Les Etats membres n’ont aucune autre obligation que celle de respecter un délai de 48 heures avant l’entrée en vigueur de mesures sanitaires (ce qui fut fait avec l’annonce du couvre-feu en France) et pour les voyageurs, l’avertissement doit simplement avoir été signifié 24 heures à l’avance.
Un peu court pour se retourner, annuler toutes les réservations et sauver tout ou partie de sa mise… Ainsi une répétition du scénario de la fin des vacances d’hiver (mi-mars) et de printemps (Pâques), lorsque des centaines de millions d’euros de réservations de billets d’avions, de locations et d’hôtels ont été perdus, pour les prestataires et leurs clients, pourrait-il se répéter. Le gouvernement français vient d’ailleurs d’appeler les assureurs à indemniser les entreprises concernées pour leurs pertes d’exploitation, y compris pour raisons sanitaires.
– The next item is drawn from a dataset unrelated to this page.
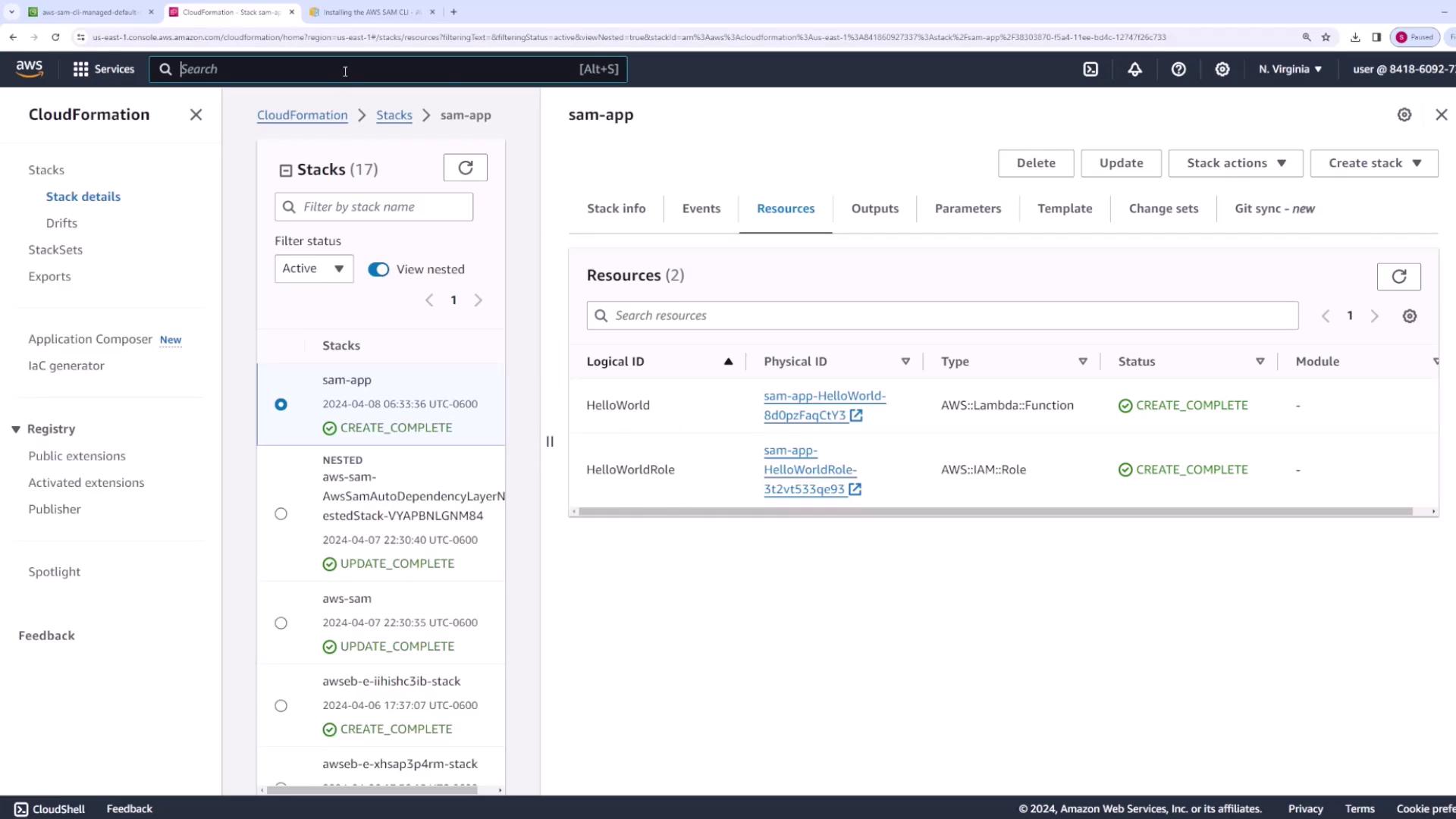This screenshot has width=1456, height=819.
Task: Switch to the Events tab
Action: [x=701, y=209]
Le cas particulier de la problématique touristique, c’est à des degrés divers celui de tous les secteurs économiques qui sont tributaires de décisions gouvernementales prises en quelques heures, sans preuve scientifique d’une efficacité à court comme à moyen terme… Et si, de leur côté, les marchés ne lâchent toujours rien, c’est qu’ils continuent d’anticiper que la succession de décisions aléatoires et apparemment incohérentes a comme principale conséquence de contraindre les banques centrales à inonder d’argent magique les pays les plus alarmistes sur la deuxième vague.
Une fuite en avant dans la dette qui, accessoirement, sonne le glas des critères de Maastricht (3% de déficits, ratio dette/PIB de 60%).